Linda shrugged. “He said the cops were watching him. He said he wasn’t in any trouble, though. He said he didn’t do anything. Is he okay?”

Lu started to ask the girl a lot of questions, but Caxton didn’t bother to listen to them. Rushing back into the hall, she found what she expected to see—a broad window, propped open with a short piece of dowel. Beyond in the flurry of snow she saw a wooden scaffolding with steps leading down to the backyard of the house. A fire escape, a way for the inhabitants of the second floor to get out in case they couldn’t use the front stairs.

On the steps of the fire escape she could just make out the round shapes of footprints sunk through the deep snow, mostly filled in again by the storm. She grabbed for the windowsill, intending to yank it upward and climb out, to follow Simon’s trail, but then realized that would be pointless.
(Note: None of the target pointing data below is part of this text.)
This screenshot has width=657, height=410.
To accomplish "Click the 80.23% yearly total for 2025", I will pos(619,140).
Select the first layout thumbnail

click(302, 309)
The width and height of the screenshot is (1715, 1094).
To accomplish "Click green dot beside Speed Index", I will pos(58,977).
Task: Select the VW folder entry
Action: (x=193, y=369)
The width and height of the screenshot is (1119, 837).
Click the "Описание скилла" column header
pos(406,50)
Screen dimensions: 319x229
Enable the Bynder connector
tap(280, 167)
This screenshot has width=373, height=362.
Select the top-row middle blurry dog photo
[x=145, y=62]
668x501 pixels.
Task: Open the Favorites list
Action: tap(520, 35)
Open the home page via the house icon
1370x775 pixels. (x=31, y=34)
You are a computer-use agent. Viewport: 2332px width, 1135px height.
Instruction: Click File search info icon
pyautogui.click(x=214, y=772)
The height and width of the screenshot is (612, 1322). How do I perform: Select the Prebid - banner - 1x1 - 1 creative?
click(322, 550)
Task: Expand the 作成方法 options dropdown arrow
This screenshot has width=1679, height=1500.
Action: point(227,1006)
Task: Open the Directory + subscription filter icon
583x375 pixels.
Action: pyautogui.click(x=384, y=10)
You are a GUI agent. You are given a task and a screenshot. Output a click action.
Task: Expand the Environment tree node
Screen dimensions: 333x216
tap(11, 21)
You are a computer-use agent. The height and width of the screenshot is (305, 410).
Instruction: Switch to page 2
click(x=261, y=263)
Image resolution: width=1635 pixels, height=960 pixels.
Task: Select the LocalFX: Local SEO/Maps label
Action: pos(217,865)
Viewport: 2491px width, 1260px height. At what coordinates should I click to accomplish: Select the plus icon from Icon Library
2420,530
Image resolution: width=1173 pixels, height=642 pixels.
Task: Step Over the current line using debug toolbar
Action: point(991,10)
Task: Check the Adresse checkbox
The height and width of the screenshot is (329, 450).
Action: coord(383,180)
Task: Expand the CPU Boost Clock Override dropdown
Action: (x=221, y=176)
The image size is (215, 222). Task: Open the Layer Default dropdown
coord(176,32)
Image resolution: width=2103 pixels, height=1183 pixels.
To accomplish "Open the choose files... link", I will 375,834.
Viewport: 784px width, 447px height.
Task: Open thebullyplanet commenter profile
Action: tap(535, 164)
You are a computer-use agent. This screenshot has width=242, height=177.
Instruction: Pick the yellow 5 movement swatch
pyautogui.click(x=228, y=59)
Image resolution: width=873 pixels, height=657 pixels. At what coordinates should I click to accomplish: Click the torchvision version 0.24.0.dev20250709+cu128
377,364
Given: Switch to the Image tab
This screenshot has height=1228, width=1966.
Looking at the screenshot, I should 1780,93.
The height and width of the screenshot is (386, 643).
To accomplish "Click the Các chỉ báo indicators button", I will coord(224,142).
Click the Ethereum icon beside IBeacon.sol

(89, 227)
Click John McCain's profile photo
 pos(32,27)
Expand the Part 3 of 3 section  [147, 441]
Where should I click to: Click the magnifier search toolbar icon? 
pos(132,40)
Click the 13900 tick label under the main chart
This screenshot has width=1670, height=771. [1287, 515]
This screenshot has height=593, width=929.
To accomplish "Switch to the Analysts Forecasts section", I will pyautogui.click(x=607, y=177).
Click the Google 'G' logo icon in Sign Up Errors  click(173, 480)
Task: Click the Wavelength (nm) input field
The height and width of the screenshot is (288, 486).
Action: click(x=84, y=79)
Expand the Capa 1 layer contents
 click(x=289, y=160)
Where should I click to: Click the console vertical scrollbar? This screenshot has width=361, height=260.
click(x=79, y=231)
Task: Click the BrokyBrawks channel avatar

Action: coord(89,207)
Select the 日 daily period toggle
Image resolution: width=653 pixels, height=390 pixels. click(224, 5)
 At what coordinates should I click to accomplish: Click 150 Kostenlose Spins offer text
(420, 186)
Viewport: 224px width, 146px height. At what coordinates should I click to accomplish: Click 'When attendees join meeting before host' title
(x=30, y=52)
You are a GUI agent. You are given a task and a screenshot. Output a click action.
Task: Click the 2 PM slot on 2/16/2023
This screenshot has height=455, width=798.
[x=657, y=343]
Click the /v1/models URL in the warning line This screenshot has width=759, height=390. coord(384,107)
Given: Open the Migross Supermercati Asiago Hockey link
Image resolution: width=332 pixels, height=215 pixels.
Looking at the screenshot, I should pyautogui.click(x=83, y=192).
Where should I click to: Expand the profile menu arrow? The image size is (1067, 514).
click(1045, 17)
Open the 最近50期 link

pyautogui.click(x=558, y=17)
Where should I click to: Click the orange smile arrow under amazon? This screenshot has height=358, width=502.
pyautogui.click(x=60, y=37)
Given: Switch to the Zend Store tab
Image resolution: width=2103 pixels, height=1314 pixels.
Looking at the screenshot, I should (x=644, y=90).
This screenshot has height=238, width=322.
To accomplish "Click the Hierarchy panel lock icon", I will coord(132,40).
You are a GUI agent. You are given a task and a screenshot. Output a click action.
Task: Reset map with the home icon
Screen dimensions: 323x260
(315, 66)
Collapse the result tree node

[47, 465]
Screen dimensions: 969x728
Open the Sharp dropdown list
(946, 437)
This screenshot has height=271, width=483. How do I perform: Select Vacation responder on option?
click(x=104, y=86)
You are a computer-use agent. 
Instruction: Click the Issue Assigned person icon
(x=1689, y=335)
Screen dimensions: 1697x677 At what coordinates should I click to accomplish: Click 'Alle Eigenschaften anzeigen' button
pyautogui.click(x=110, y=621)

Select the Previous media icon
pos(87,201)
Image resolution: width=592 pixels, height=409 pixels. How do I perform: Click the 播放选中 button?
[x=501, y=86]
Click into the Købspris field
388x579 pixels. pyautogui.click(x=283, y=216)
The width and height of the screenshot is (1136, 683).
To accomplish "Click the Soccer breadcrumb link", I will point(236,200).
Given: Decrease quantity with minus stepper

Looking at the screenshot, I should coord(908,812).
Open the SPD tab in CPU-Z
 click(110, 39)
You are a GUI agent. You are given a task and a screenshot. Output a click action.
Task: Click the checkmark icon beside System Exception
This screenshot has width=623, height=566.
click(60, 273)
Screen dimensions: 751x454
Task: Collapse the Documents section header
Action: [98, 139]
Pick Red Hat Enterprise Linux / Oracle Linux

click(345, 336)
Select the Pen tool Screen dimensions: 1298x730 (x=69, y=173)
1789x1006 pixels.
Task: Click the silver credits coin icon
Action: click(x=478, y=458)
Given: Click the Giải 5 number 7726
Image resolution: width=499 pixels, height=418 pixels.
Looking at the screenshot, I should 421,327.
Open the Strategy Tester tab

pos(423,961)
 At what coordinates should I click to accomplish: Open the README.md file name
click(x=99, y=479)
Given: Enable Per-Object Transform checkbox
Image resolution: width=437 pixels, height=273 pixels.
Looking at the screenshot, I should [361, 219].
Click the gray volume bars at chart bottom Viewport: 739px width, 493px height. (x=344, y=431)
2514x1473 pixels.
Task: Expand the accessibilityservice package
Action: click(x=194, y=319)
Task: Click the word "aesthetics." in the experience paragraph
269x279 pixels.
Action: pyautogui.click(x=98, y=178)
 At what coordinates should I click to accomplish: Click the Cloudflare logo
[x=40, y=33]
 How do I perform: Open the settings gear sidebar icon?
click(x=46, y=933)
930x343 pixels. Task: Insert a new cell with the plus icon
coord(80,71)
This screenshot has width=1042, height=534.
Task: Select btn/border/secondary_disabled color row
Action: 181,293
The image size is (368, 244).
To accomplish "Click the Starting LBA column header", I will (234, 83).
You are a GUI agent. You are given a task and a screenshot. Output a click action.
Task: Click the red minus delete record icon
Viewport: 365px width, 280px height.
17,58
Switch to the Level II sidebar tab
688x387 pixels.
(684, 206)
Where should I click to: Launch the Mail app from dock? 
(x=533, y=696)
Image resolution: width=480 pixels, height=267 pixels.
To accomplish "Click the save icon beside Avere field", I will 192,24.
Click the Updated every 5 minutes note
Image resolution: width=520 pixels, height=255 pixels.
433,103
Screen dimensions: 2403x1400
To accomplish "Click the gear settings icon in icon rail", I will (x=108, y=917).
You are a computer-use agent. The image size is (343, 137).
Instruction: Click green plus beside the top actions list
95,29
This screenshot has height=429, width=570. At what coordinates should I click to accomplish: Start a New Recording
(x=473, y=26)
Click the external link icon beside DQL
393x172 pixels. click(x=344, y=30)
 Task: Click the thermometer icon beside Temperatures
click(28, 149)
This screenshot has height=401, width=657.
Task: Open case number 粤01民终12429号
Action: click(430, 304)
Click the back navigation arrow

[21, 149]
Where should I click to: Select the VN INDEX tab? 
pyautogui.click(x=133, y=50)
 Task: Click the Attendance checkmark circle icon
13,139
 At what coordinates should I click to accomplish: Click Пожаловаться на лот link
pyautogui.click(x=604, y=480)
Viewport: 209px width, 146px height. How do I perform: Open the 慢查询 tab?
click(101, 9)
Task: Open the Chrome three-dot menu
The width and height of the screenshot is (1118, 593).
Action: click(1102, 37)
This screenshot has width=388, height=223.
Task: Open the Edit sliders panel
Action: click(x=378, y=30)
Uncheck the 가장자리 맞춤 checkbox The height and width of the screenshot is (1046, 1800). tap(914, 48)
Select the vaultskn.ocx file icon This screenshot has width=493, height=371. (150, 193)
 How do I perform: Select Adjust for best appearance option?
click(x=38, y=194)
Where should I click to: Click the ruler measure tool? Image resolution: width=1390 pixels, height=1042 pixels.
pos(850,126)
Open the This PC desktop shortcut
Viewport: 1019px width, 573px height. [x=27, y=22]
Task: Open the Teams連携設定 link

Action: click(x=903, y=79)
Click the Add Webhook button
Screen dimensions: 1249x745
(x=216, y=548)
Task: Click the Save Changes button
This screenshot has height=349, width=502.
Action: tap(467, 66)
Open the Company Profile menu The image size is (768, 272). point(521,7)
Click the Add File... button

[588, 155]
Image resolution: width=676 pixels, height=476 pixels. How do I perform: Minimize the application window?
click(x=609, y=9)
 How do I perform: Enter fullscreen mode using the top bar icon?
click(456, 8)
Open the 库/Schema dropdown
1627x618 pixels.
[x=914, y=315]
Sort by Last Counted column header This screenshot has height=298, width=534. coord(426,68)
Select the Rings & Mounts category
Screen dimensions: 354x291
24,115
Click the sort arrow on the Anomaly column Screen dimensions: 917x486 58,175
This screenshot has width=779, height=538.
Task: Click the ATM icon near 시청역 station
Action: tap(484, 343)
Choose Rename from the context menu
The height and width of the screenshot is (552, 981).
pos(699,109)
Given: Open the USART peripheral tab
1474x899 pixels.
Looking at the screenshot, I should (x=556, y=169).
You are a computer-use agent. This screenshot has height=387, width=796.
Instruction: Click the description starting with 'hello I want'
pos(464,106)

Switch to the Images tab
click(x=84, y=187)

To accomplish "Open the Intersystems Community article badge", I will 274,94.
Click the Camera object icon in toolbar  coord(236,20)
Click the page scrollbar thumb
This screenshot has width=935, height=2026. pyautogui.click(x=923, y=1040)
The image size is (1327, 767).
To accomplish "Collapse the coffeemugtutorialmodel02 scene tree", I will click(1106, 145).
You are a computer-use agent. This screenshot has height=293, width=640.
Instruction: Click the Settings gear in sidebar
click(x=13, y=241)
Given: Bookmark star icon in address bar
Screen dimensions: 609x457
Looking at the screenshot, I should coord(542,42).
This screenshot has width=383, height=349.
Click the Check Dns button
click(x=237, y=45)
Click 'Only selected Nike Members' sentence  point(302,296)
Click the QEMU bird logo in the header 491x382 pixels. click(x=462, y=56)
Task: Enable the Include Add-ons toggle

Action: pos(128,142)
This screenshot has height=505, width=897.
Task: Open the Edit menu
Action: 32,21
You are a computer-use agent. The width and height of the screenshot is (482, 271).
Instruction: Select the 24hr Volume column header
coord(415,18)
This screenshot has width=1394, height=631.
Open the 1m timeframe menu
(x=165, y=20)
The boy would have made as quickly as he could for the street and out there his tracks would be lost altogether, churned over by passing cars or lost to the blizzard by the time she arrived.

This was bad, very bad. Very, very bad. If she had lost him, if he’d gotten away from her, then she had no way of knowing whether he’d made contact with Jameson or not. She had to find him—more lives than just his own were at stake—but how?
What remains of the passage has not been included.